The Big Con is a game that tells a compelling story about a teenage girl, her single mom, being a runaway, and making tough choices. Set in the ’90s, the game makes several references to that time. While it’s billed as an adventure title, The Big Con’s primary strength is its narrative.
My favorite element of The Big Con is the storytelling. You play as a snarky and rebellious seventeen-year-old girl named Ali. As the game begins, you learn more about her relationship with her mother, a single mom trying to make ends meet by running a video rental store. As with any good story, the pivotal moment is when you learn Ali’s mother owes $97,000 to a loan shark. If she doesn’t pay back that money in a short amount of time, she’ll lose the video store. Ali wants to help her mother by trying to raise the money herself. Of course, that’s a lot of money, and Ali runs into another teen, offering her an opportunity to make a lot of money by pulling some cons.

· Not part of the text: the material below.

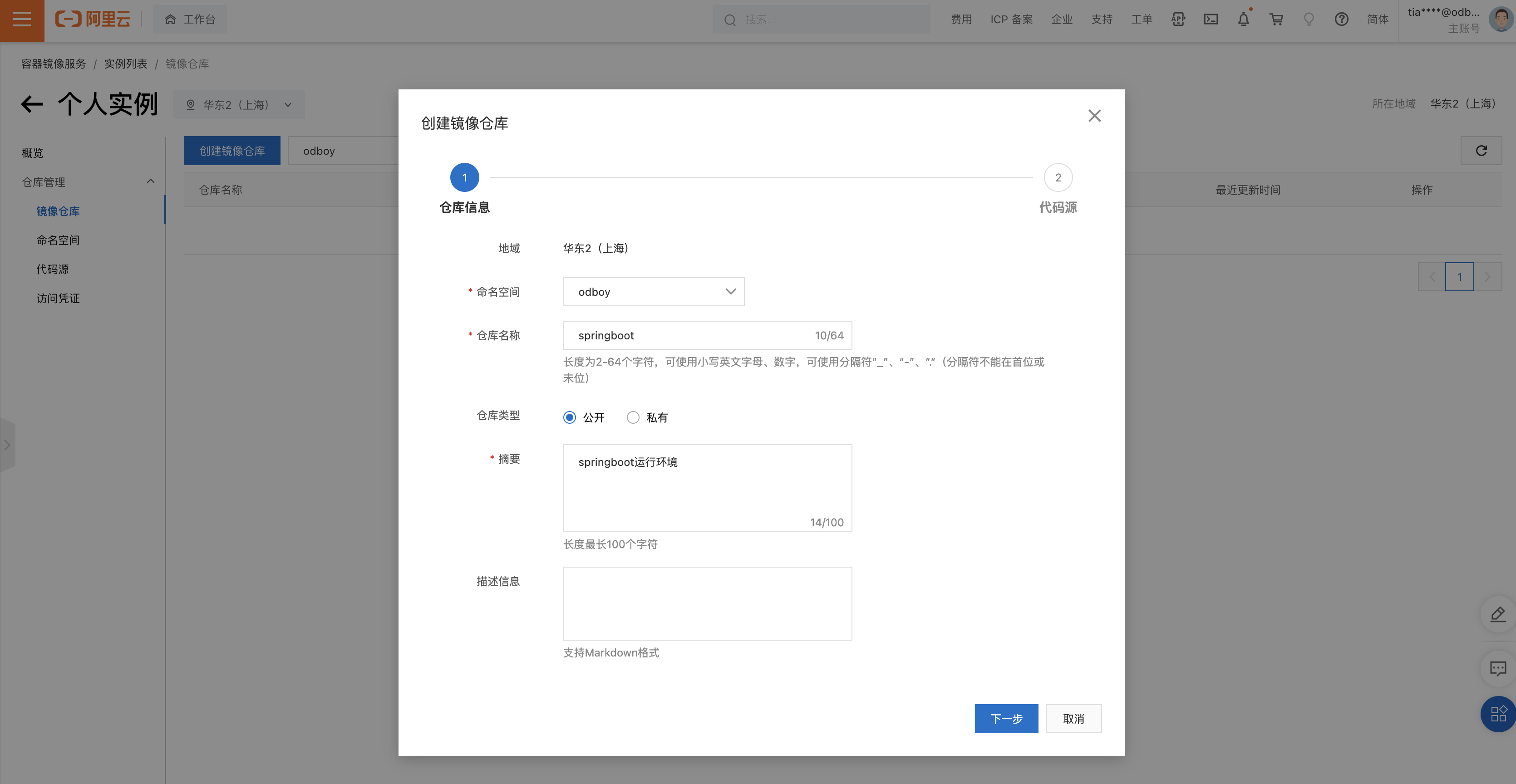Open the 命名空间 odboy dropdown
This screenshot has width=1516, height=784.
point(653,292)
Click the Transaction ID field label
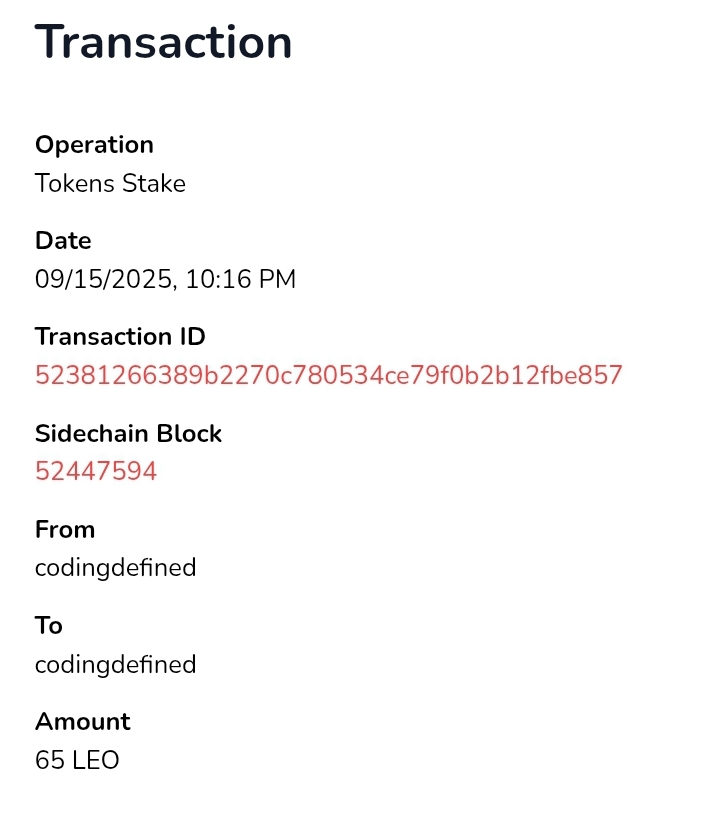The image size is (727, 819). [120, 337]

The game handles the difficulty levels well. At first, you start by pickpocketing people. The mechanic is relatively easy. As you walk closer to an NPC, you will see a wallet icon in the lower-left corner; the more money in the wallet, the more challenging the lift. To steal the money, you hold down the Y button and let go of it when it’s in the purple zone. The more money the individual has, the smaller the area will be. If you get caught, you can put on a disguise that you find and attempt the heist again. While I think this is a clever mechanic, it did get old after a while. You do have an option to turn off the mechanic so you can just walk up and steal the money without the minigame, but that also felt too easy. However, it’s nice that the devs recognized that this gameplay could get tedious.
As you continue, you learn of other ways to make money. You can eavesdrop and listen in on conversations to find out what people have on them or what they most desire, and then either steal that item (to sell it to someone else) or find the thing that they are looking for and make money that way. This added a bit of puzzle-solving to the game, and I enjoyed this aspect. There were a few times when I didn’t figure out the clues; I was allowed to continue without completing these, but it certainly adds to the challenge for completionists.

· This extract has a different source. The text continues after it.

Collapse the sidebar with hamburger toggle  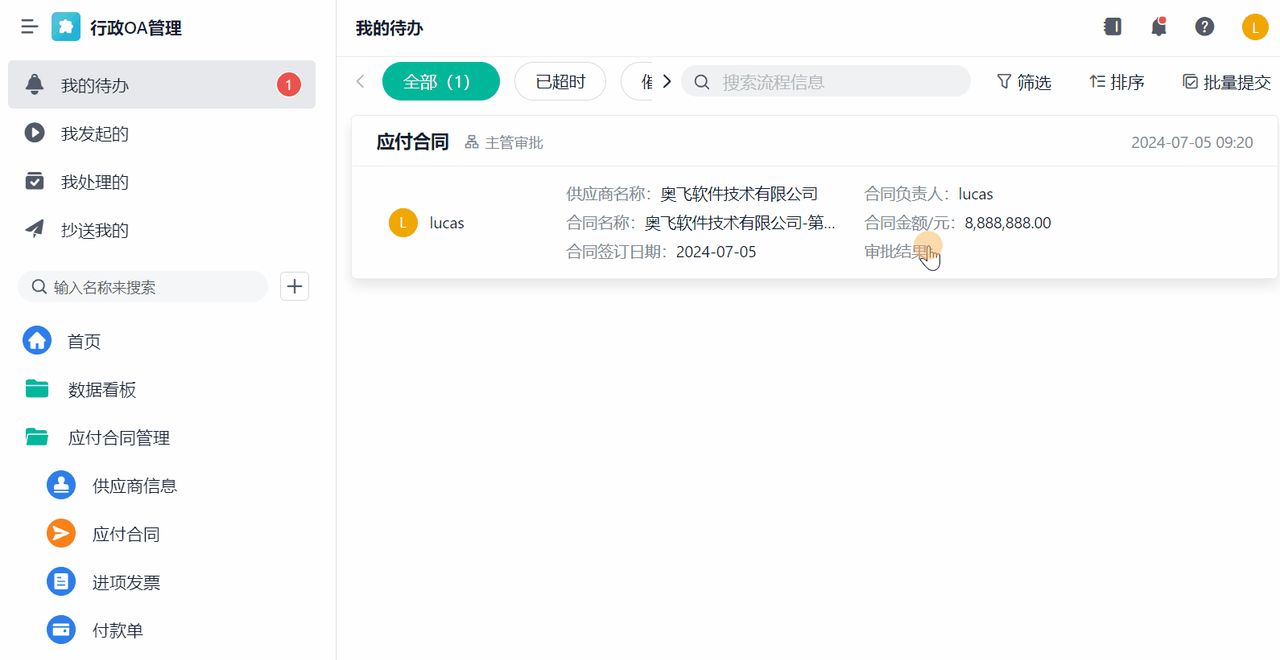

You can also do fetch quests for the pawn shops. Again, these are optional, but they pay quite a bit for each item. Each city will have a shop with the same owner (which Ali has some snarky comments about). Another way you can make money is by distracting the clerks when you ask if they can break cash for you. Watching their cues hints at whether you should tell them a joke or a weird fact. The more money you try to break, the more complex the scenario.

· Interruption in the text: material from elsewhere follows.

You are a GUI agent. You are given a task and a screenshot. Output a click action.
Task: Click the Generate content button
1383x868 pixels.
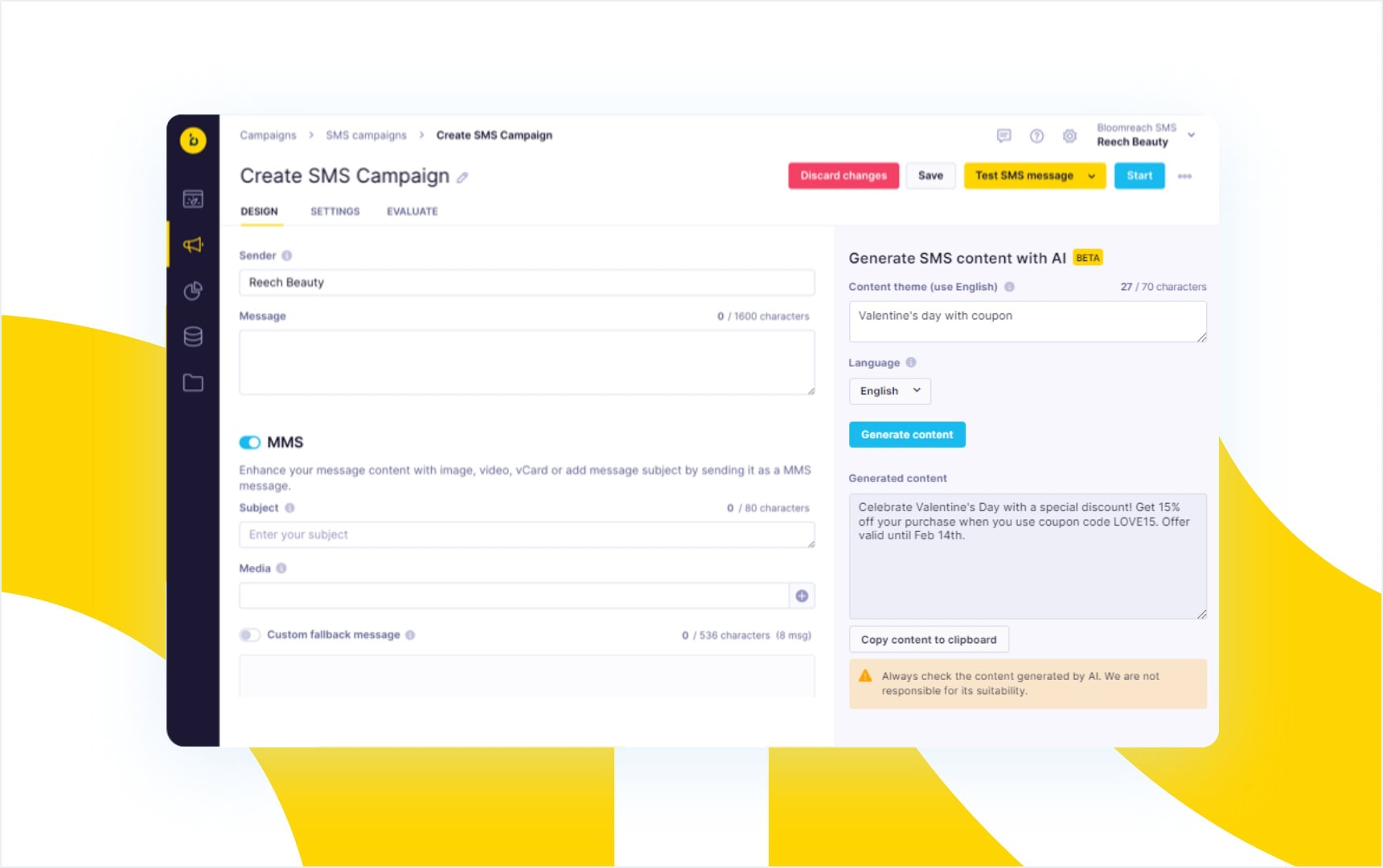(907, 435)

All these situations are handled through quick wit and funny banter. The subject matter is dark, but the humor certainly lightens the mood. This is one of the first games in a long time that I truly connected with the protagonist and felt awful for some of the choices she makes. Maybe it’s because I was a teen during the time this game takes place, but Ali is a relatable and funny character, and I didn’t want anything bad happening to her in this story. At first, I was a bit put off by the art. It’s reminiscent of shows like Doug, where the characters have blue or green skin, but the animation is a bit rougher than Doug. However, after getting to know Ali and playing more of the story, the art didn’t bother me; in fact, it was part of the charm of The Big Con.
The Big Con is self-aware of its dark and emotional story. There’s an optional scene where you can swindle money out of one of the clerks. During the conversation, there are references to the sad existence of a side character in a video game. It’s a funny scene, breaking the fourth wall, but at the end, the clerk says not to let the humor distract from the heavy topics.
Review: The Big Con: Grift of the Year Edition (Nintendo Switch)
The Big Con is a coming-of-age story set in the ‘90s. Its strength is in the storytelling, the relatable characters, and the homage to that moment in time. The puzzles provide some challenge, and while the pickpocketing mechanic is a bit overdone, it’s something you can turn off. For those who didn’t grow up during the ‘90s, you might not connect with some of the story, but you’ll still get enjoyment nonetheless. However, for people like me, who are old enough to remember growing up during this time, I think there’s a lot you can connect with in this game.